### WHAT THE TASK ASKS
Each line below from the one containing "How do I perform: Open the sticker" through the one containing "Given: Uncheck the 等间距 equal spacing checkbox" should be output exactly as it stands, and no other line should appear.

[Opening SOURCE DATA section]

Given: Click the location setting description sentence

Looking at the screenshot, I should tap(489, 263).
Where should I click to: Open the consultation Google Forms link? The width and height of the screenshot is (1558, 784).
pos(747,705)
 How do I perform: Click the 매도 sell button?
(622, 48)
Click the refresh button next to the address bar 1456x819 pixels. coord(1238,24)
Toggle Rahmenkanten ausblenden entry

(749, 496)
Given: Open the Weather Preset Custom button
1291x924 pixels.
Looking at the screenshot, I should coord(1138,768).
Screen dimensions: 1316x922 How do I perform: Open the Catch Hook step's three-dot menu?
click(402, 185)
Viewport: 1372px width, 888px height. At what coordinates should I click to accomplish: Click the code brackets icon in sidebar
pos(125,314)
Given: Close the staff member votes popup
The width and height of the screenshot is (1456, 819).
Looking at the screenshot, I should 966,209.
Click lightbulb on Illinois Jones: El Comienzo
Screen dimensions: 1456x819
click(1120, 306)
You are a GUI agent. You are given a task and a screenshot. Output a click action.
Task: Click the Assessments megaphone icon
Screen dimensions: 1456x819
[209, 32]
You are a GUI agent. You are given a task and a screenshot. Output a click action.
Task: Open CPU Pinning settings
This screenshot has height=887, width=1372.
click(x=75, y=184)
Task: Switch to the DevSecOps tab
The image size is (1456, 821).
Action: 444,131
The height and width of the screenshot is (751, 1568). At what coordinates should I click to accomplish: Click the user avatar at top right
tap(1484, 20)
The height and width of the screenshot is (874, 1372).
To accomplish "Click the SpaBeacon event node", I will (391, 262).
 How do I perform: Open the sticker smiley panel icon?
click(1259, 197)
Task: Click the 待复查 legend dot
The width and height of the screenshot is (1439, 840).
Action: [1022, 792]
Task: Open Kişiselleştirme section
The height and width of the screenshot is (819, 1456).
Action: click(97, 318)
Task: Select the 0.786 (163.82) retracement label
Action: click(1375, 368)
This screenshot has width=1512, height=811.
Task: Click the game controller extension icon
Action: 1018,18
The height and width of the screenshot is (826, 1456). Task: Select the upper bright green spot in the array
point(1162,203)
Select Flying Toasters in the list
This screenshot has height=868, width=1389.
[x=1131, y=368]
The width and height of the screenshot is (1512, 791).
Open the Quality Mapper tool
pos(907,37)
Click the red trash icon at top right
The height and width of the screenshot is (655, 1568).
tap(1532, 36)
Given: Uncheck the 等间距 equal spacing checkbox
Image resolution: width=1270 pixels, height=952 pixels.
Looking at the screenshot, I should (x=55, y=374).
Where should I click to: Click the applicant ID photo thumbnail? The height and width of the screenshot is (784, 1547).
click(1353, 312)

[Closing SOURCE DATA section]

### ANSWER FOR THE TASK
 How do I perform: Open the sticker smiley panel icon?
click(1259, 197)
Task: Click the 待复查 legend dot
The width and height of the screenshot is (1439, 840).
Action: [1022, 792]
Task: Open Kişiselleştirme section
The height and width of the screenshot is (819, 1456).
Action: click(97, 318)
Task: Select the 0.786 (163.82) retracement label
Action: click(1375, 368)
This screenshot has width=1512, height=811.
Task: Click the game controller extension icon
Action: 1018,18
The height and width of the screenshot is (826, 1456). Task: Select the upper bright green spot in the array
point(1162,203)
Select Flying Toasters in the list
This screenshot has height=868, width=1389.
[x=1131, y=368]
The width and height of the screenshot is (1512, 791).
Open the Quality Mapper tool
pos(907,37)
Click the red trash icon at top right
The height and width of the screenshot is (655, 1568).
tap(1532, 36)
Given: Uncheck the 等间距 equal spacing checkbox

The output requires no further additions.